§ WHAT IS EXPECTED:
Do these statements agree with the report on the Nuwara Eliya protest? Answer yes or no for each, and quote the words from the report that decide it.
1. The protest was held in front of Nuwara Eliya police station.
2. Thondaman refused throughout to discuss the matter with the police.
3. The workers' legal minimum wage is Rs. 1500 a day.

§ EXERCISE PASSAGE:
++++++++++++++++++++
A group of members of the Ceylon Workers' Congress (CWC) led by minister Jeevan Thondaman staged a protest in front of Nuwara Eliya police station yesterday (01).
Additional police were called in from nearby divisions to maintain law and order.
Three days ago, Thondaman and his supporters stormed Point Pedro estate and took its management hostage over a suspension of some workers.
According to police sources, Thondaman had threatened the estate’s top official at gunpoint which caused him to have a heart attack and to be rushed to hospital.
The minister and his supporters staged the agitation against the police for having recorded a complaint from the estate chief with regard to the incident.
After initially refusing to discuss the matter with the police, he talked to top officers and informed his supporters that agreement has been reached to withdraw the complaint.
Then, they dispersed.
On 30 May, Thondaman and his supporters caused a major disturbance in Nuwara Eliya town, taking the law into their hands.
STF commandos were deployed to quell the situation.
Defending his action, Thondaman said in a statement that he had to intervene into an ongoing trade union action by workers at the Point Pedro estate belonging to Kelani Valley Plantations.
“I intervened as the General Secretary of the Ceylon Workers Congress, the largest trade union representing the plantation workers. The workers had been striking in response to a number of grievances:
- Refusal by the company to pay their legal minimum wage of Rs. 1700 a day ($5.5).
++++++++++++++++++++
§ STUDY MATERIAL:
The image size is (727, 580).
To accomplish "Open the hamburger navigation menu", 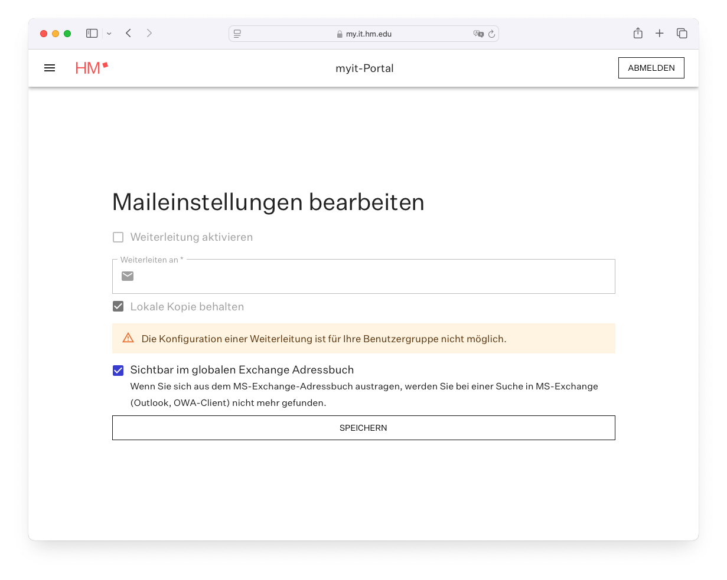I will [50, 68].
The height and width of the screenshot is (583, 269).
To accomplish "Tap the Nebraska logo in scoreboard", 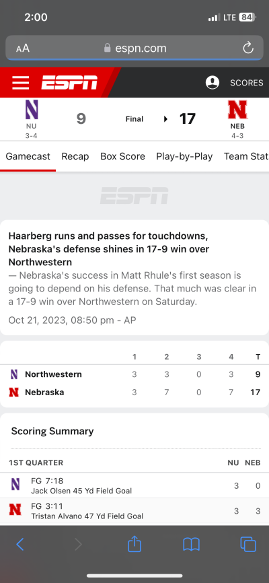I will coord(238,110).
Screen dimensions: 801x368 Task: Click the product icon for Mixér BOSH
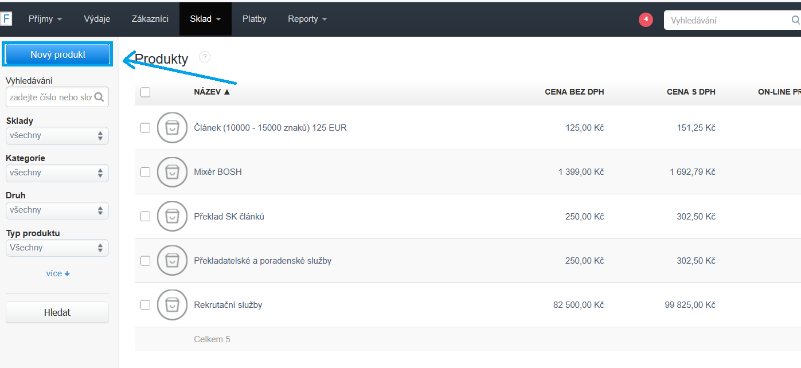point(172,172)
++++++++++++++++++++
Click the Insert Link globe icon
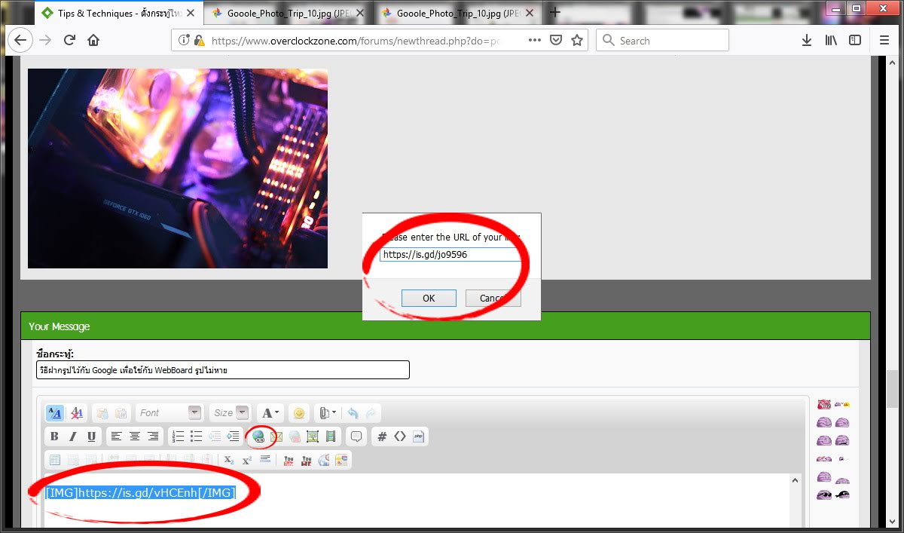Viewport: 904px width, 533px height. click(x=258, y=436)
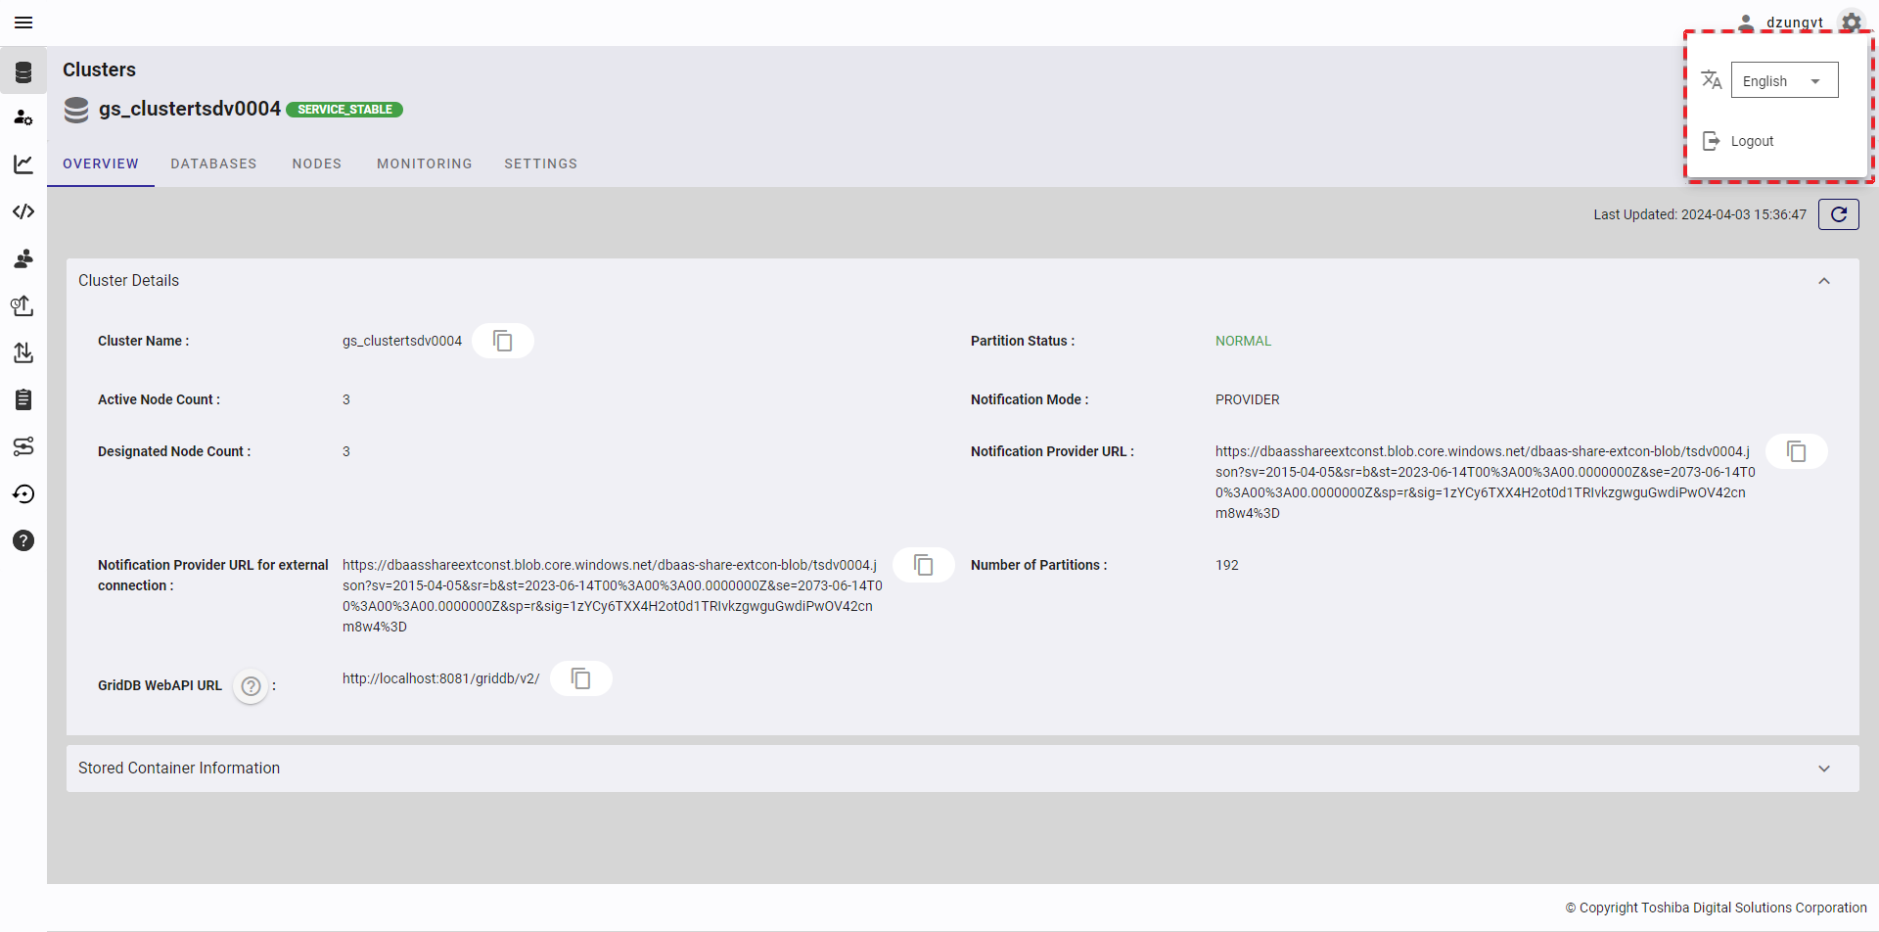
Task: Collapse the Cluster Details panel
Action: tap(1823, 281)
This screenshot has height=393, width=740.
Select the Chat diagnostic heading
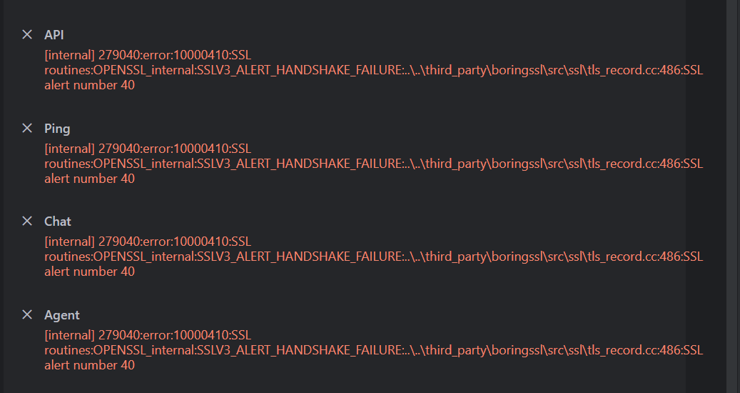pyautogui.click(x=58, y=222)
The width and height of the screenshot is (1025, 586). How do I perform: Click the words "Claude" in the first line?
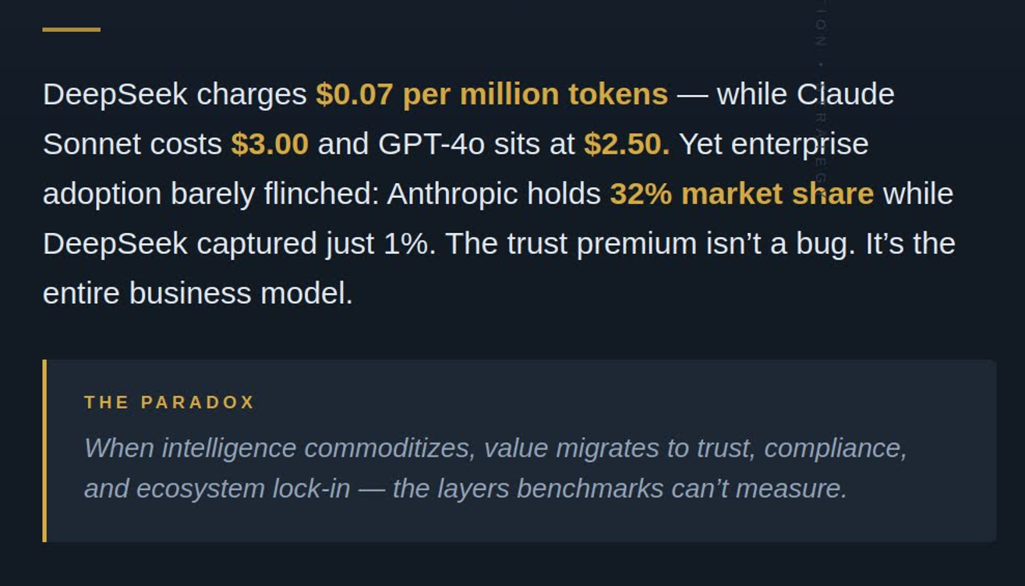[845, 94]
++++++++++++++++++++
§ RESPONSE BELOW:
1. Yes: "staged a protest in front of Nuwara Eliya police station yesterday (01)"
2. No: "After initially refusing to discuss the matter with the police, he talked to top officers"
3. No: "their legal minimum wage of Rs. 1700 a day ($5.5)"